* [Task directions]:
Revise the items starting at the line that contains "Where should I" and ending after the line that contains "[x=381, y=174]", replacing "Search packages" with "Find packages" and keeping everything else unchanged. Give back only those lines, and leave the pictures out.

* [Provided data]:
-=-=-=-=-

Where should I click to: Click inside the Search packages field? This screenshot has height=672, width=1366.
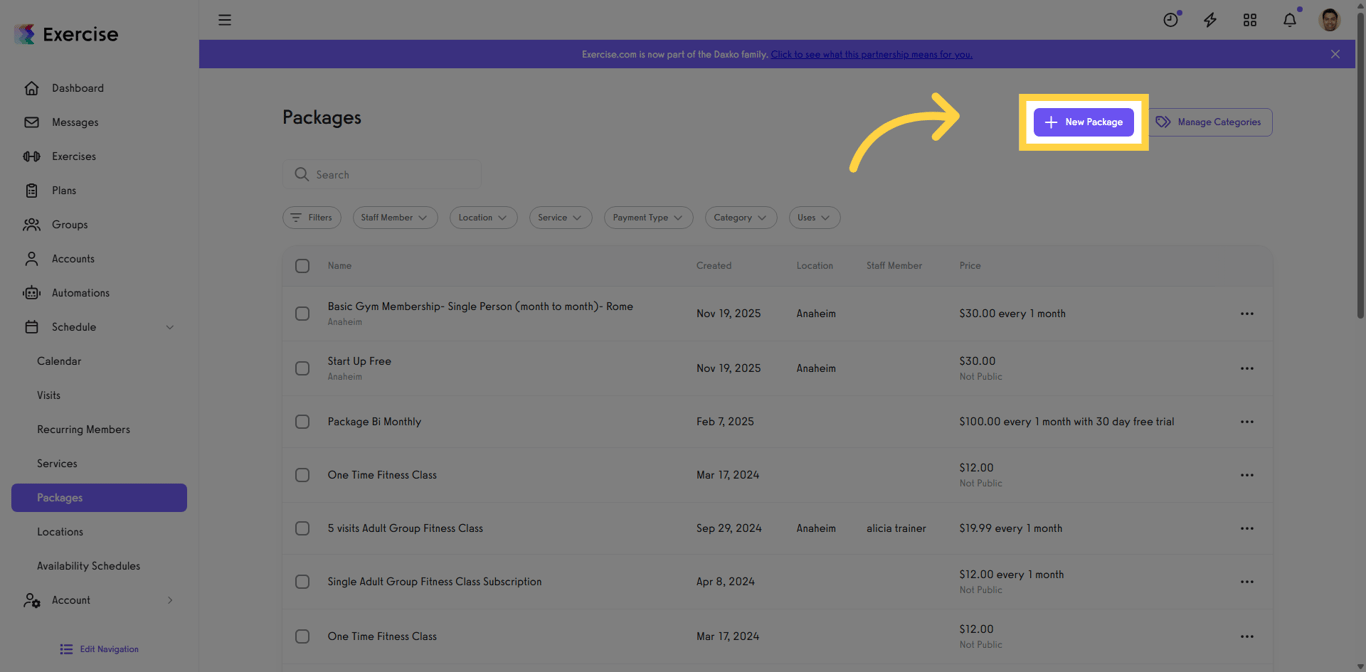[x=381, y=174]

-=-=-=-=-

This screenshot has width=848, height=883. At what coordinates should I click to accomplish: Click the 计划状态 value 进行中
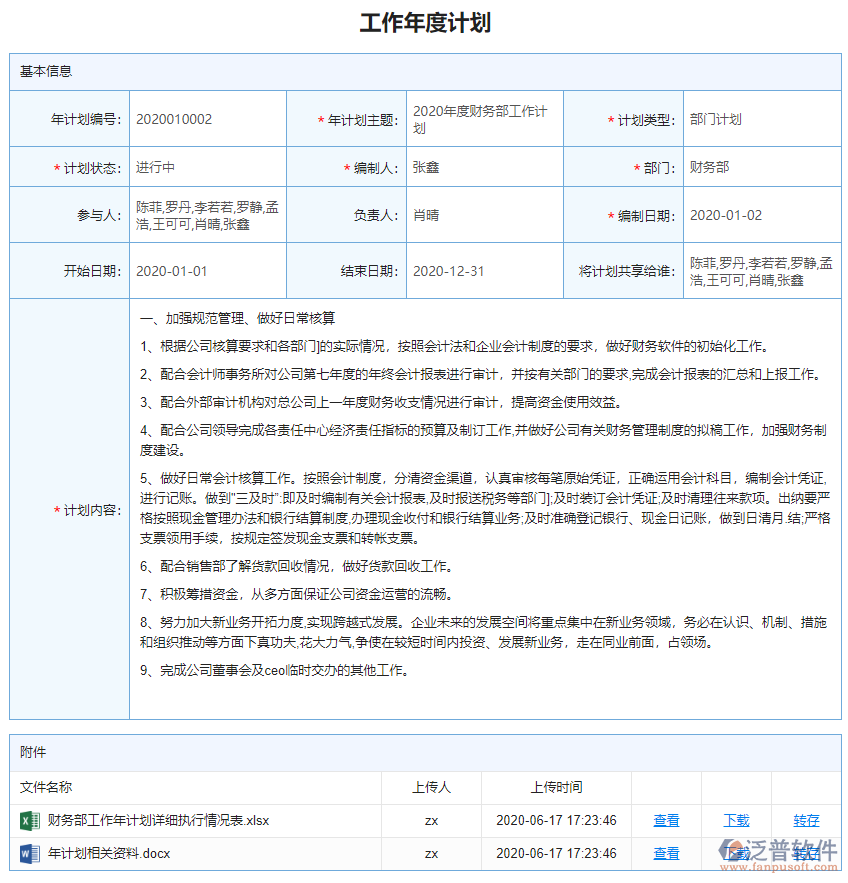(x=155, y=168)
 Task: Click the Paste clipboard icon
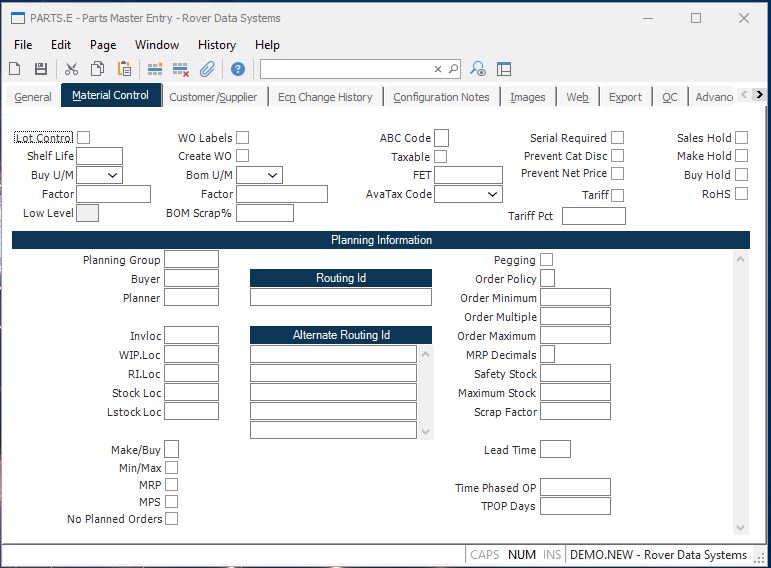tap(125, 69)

-=-=-=-=-

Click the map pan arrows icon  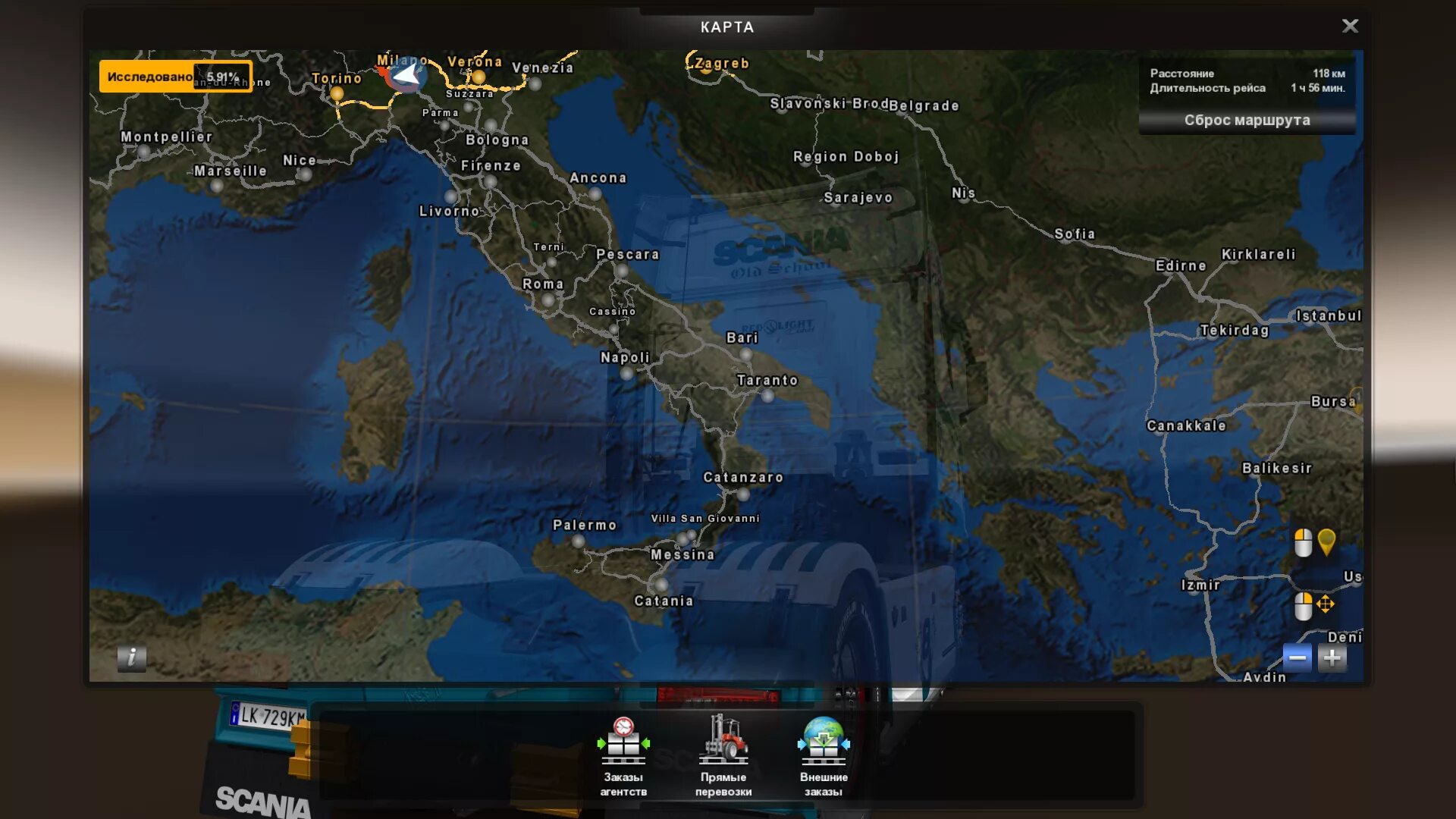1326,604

-=-=-=-=-

* [Correct response]:
Where should I click to: Click inside the Find packages field? This screenshot has height=672, width=1366.
[x=381, y=174]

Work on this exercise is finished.